## [Material]
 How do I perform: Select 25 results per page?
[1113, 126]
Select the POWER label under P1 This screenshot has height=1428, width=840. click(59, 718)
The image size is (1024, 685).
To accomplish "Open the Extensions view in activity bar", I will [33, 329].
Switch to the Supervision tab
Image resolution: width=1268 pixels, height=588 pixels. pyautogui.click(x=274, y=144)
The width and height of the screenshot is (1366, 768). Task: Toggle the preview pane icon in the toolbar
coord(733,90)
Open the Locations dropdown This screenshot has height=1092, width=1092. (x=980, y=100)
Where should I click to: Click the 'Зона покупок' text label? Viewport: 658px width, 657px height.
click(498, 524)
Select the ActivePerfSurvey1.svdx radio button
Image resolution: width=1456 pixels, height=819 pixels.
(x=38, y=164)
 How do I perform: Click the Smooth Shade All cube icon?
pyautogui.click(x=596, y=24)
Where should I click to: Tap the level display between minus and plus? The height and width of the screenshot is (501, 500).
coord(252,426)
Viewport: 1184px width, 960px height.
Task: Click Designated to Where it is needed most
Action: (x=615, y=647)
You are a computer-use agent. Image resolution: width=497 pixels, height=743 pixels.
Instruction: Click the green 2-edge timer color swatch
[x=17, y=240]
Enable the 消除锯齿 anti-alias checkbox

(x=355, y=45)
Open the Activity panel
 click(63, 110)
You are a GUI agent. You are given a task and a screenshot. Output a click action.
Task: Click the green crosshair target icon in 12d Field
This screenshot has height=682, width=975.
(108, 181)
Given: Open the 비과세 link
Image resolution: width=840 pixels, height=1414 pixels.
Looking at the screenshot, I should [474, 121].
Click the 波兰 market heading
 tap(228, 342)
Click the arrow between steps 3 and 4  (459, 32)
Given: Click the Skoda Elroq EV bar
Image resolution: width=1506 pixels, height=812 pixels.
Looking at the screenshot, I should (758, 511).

## [The task]
Can you express these entries as a Markdown table with the columns n and Line, numbering each row and leaving out blank lines?

## [Response to this exercise]
| n | Line |
|---|---|
| 1 |  How do I perform: Select 25 results per page? |
| 2 | [1113, 126] |
| 3 | Select the POWER label under P1 This screenshot has height=1428, width=840. click(59, 718) |
| 4 | The image size is (1024, 685). |
| 5 | To accomplish "Open the Extensions view in activity bar", I will [33, 329]. |
| 6 | Switch to the Supervision tab |
| 7 | Image resolution: width=1268 pixels, height=588 pixels. pyautogui.click(x=274, y=144) |
| 8 | The width and height of the screenshot is (1366, 768). Task: Toggle the preview pane icon in the toolbar |
| 9 | coord(733,90) |
| 10 | Open the Locations dropdown This screenshot has height=1092, width=1092. (x=980, y=100) |
| 11 | Where should I click to: Click the 'Зона покупок' text label? Viewport: 658px width, 657px height. |
| 12 | click(498, 524) |
| 13 | Select the ActivePerfSurvey1.svdx radio button |
| 14 | Image resolution: width=1456 pixels, height=819 pixels. |
| 15 | (x=38, y=164) |
| 16 |  How do I perform: Click the Smooth Shade All cube icon? |
| 17 | pyautogui.click(x=596, y=24) |
| 18 | Where should I click to: Tap the level display between minus and plus? The height and width of the screenshot is (501, 500). |
| 19 | coord(252,426) |
| 20 | Viewport: 1184px width, 960px height. |
| 21 | Task: Click Designated to Where it is needed most |
| 22 | Action: (x=615, y=647) |
| 23 | You are a computer-use agent. Image resolution: width=497 pixels, height=743 pixels. |
| 24 | Instruction: Click the green 2-edge timer color swatch |
| 25 | [x=17, y=240] |
| 26 | Enable the 消除锯齿 anti-alias checkbox |
| 27 | (x=355, y=45) |
| 28 | Open the Activity panel |
| 29 |  click(63, 110) |
| 30 | You are a GUI agent. You are given a task and a screenshot. Output a click action. |
| 31 | Task: Click the green crosshair target icon in 12d Field |
| 32 | This screenshot has height=682, width=975. |
| 33 | (108, 181) |
| 34 | Given: Open the 비과세 link |
| 35 | Image resolution: width=840 pixels, height=1414 pixels. |
| 36 | Looking at the screenshot, I should [474, 121]. |
| 37 | Click the 波兰 market heading |
| 38 |  tap(228, 342) |
| 39 | Click the arrow between steps 3 and 4  (459, 32) |
| 40 | Given: Click the Skoda Elroq EV bar |
| 41 | Image resolution: width=1506 pixels, height=812 pixels. |
| 42 | Looking at the screenshot, I should (758, 511). |